Which is why I say my T2 diagnosis was inevitable.
So I started looking at the numbers. Logic thus: diabetes is a metabolic disease. It is affected by carbs and sugar. To understand my diabetes, I need to understand what I eat and what that does to me. Not just emotionally and practically, but in terms of what I eat actually delivers. For the first time in my life, I need to be in control of my food - not just because it'll allow me to control my diabetes and my weight, but because it'll prove something to myself, something quiet and vicious and accusatory that whispers to me in my mother's voice. I need to take control of the most fundamental aspect of existence: how I fuel myself.

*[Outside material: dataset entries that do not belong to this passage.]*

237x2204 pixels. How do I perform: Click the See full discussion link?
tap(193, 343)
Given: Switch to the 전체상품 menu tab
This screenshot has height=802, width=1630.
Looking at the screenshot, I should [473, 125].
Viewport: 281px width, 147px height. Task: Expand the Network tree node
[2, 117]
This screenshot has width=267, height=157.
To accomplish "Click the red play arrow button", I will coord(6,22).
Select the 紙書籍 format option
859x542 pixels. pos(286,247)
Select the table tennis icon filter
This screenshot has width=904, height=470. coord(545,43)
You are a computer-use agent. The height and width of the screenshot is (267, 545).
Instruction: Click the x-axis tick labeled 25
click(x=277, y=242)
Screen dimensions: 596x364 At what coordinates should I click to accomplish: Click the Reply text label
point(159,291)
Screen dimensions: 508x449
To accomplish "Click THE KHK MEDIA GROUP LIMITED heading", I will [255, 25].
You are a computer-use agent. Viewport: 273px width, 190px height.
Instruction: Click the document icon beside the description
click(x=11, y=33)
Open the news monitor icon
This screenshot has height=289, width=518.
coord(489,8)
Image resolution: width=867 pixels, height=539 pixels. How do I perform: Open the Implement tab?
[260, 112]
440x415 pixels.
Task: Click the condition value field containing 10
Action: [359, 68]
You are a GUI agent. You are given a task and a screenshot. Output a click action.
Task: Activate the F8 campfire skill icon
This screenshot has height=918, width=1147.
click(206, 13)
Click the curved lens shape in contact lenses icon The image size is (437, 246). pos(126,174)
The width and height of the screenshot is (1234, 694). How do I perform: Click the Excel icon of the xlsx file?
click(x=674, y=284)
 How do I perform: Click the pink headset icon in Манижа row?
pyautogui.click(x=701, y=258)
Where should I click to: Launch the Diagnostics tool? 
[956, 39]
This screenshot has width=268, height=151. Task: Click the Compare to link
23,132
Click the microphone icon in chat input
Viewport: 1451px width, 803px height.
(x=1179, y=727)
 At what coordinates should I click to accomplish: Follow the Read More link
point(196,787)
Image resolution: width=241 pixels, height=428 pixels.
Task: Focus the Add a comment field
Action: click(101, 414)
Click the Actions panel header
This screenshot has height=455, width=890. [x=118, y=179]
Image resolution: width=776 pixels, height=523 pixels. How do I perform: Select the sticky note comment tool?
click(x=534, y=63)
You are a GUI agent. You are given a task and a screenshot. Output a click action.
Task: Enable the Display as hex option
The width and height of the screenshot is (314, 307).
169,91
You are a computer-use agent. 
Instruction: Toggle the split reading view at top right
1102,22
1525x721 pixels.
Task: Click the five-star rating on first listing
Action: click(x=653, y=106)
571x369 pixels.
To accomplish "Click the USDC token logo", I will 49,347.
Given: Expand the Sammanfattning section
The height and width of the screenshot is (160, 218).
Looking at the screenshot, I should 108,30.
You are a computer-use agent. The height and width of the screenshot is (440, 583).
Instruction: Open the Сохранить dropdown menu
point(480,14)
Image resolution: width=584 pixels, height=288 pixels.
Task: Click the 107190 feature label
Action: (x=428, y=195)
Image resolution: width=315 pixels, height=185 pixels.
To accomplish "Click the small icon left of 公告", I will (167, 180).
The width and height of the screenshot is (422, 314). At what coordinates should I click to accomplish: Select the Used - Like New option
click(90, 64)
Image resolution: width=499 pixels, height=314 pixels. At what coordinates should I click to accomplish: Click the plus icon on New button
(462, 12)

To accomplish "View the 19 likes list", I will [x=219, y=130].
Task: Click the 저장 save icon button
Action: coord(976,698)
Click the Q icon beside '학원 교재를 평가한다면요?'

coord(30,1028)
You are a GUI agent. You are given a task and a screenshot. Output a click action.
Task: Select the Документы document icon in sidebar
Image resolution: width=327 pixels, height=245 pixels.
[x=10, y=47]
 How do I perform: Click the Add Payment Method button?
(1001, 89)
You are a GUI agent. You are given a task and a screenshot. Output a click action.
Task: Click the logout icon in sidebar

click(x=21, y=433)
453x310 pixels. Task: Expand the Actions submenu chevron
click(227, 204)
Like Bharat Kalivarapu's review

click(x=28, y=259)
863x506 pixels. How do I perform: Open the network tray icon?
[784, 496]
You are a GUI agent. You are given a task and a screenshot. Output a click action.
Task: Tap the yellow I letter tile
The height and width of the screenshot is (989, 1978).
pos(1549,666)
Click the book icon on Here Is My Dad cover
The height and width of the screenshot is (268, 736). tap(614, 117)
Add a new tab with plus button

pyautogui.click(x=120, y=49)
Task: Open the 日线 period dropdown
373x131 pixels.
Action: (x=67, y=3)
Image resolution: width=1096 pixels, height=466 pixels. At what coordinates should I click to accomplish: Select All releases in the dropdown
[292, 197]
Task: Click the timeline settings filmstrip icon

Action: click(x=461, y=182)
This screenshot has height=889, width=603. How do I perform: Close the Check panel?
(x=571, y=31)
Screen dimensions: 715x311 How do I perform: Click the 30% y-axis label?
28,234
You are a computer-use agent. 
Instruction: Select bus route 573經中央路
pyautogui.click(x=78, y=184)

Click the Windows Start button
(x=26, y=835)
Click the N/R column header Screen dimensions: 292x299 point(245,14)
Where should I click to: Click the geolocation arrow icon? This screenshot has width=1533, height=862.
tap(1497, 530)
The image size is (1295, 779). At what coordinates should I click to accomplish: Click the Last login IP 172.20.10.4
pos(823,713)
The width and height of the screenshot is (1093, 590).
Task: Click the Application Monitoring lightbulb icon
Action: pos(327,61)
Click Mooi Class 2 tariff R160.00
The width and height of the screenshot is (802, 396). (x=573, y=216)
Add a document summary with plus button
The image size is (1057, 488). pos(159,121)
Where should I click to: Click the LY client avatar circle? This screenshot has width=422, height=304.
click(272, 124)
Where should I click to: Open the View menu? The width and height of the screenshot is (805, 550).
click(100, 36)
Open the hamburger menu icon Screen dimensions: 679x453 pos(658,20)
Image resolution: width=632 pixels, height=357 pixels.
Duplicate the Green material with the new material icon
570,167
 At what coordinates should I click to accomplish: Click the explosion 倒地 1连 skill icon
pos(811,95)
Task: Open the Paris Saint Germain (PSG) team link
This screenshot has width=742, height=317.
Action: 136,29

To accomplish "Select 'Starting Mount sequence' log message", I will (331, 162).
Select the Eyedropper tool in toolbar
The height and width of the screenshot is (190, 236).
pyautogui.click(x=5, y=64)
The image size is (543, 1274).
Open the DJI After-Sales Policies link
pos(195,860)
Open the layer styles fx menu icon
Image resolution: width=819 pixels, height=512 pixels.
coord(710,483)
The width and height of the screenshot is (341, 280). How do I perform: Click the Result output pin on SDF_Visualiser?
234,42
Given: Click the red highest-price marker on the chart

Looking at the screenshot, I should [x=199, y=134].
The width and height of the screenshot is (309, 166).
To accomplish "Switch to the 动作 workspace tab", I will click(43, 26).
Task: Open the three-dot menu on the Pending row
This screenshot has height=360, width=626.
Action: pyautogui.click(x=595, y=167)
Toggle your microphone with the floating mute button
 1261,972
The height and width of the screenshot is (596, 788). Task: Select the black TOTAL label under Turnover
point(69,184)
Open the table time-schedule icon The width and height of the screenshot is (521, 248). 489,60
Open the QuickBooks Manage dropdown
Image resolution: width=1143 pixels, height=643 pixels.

That and having all that data is fascinating and will - hopefully - persuade the diabetes nurse on Wednesday to give me a meter and lots of strips because, apparently, NICE guidelines don't require T2's to monitor - it's left up to individual surgeries to decide if they want to fund that or not (if you don't monitor, how can you fundamentally understand - and therefore control - your relationship with food?). The way I am choosing to engage with my diabetes is aggressively cerebral and data-driven. It's factual and unemotional: with so much else in my life up in the air, I need just one thing to be stripped of all feelings and boil down to simple observe-and-record scientific fact.
Allowing myself to have this approach, to start anew and let go of the guilt and shame I felt upon my diagnosis (again, meet my lovely mother) is, maybe, the greatest kindness I can grant myself. That and surrounding myself with people who are also on the same journey.
I believe we all need more kindness: we all need to both show and be shown more kindness, and I believe this utterly. I believe we all need to be kinder to ourselves, to give ourselves a break. To be kind enough to ask how we're really feeling about something, or to find out what we actually want, or find that half hour to take the plunge with an overly long, rambling post into a new community.
So this is me. Struggling to be positive. Trying to be kind. I'm looking forward to meeting you all and sharing stories, numbers, jokes and such kindnesses as any of us can afford with you - I've already read some of your stories and felt such a wave of gratitude that I burst into tears.
With e-love,
Sock x
*1 My son, Euan, is 11 and has autism and complex sensory needs. I could go into how poorly we've been treated by our LA and how it's resulted, now, in the decision that he must go into residential - which is a decision I haven't made freely and is absolutely breaking my heart, but I just spent the night working on that and I'm trying to be positive, remember?